Beaucoup m'ont demandé si j'étais avocat. Je leur ai répondu que j'étais présent à titre personnel et symbolique. Dans ce brouhaha médiatique, il m'a paru essentiel de porter la voix de la justice, laquelle semble beaucoup trop timide dans ce conflit.
La nature a horreur du vide !
Face à un génocide potentiellement en cours, chacun a le droit de garder le silence mais tout ce qui ne sera pas dit pourra être retenu contre nous.
Combien de « 7 octobre » les Palestiniens ont-ils déjà subi dans l'indifférence générale ?

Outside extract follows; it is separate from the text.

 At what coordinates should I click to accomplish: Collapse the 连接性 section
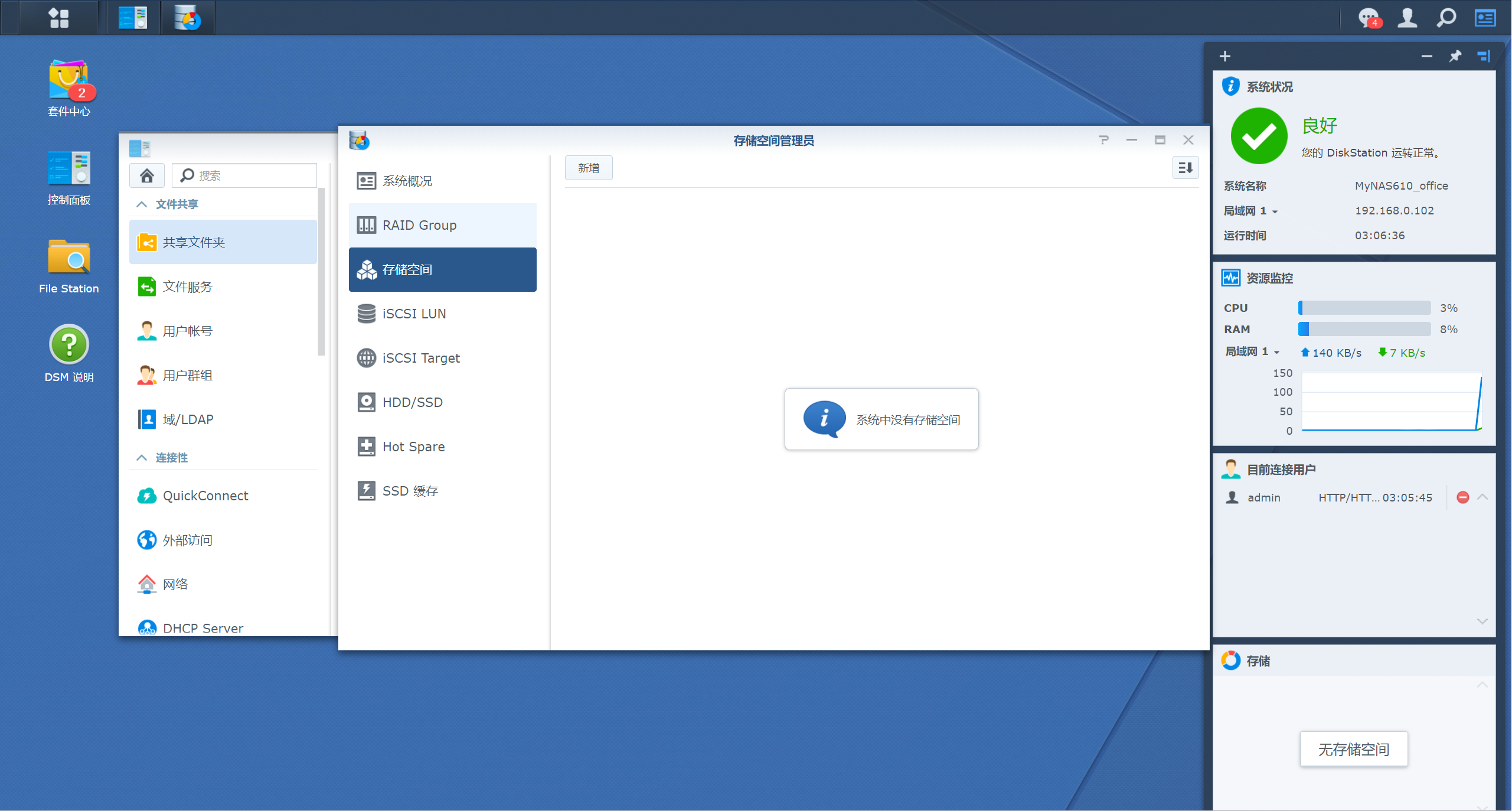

Il y a un manque coupable de responsabilité dans les déclarations des dirigeants européens qui affirment que : « Israël a le droit de se défendre contre cette barbarie, a le droit de faire en sorte que le Hamas ne puisse plus commettre de tels actes de terreur.»
Dit-on à un criminel multirécidiviste fou furieux prêt à dégainer son arme comme Netanyahou, qu'il a le droit de se défendre ?

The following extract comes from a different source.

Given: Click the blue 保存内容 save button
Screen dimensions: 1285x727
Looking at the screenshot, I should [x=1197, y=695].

Connaissant le passé criminel et l'idéologie d'extrême droite israélienne, il ne peut s'agir que d'une incitation tacite à l'accomplissement de crimes de guerre.
Cherchez à savoir pourquoi les partis de droite européens soutiennent les partis d’extrême droite israéliens. Ne partagent-ils pas la même idéologie ?
Le premier ministre belge rappelait encore : « Mais ce droit ne peut pas être utilisé pour se venger. Cela ne peut jamais être un permis pour tuer des civils ».
Il nous reste à constater qu'Israël n'a pas suivi le vœu pieux et naïf de ce premier ministre.
Ce qui caractérise aujourd'hui les soldats israéliens, les colons et le gouvernement israélien c'est l'impunité, or le principe d'impunité est absolument contraire à l'état de droit. Le soutien européen au « droit de se défendre » est une menace pour notre démocratie en ce sens que la validité des crimes sous-jacents viole le sens même de la justice.
Il y a peu, les médias mainstream posaient toujours la même question : « Qui a annexé l’Ukraine ? ». Comme par hasard ces mêmes médias ne posent plus la question similaire « Qui a annexé la Palestine ? ».
Je ne serai pas complice en n'osant pas exprimer mon indignation par peur de l'étiquette d'antisémitisme ou par manque d'audace.
Si la non-assistance à personne en danger est condamnable, l'absence de mesures adéquates face à des crimes de guerre, voire des crimes contre l'humanité, voire un potentiel génocide, l'est sans conteste.
Pour toutes les raisons précitées et pour tout les éléments qui composent la plainte pour crime de génocide adressée ce jeudi 9/11/2023 à la Cour Pénale Internationale par un collectif d’avocats et d’associations, je condamne sans la moindre hésitation l’État d’Israël et je vous invite à faire de même.
Le droit est un langage universel, et la justice est l’œuvre de tous.
Dominique Mannens
Citoyen ayant foi dans la résurrection de la justice en Palestine.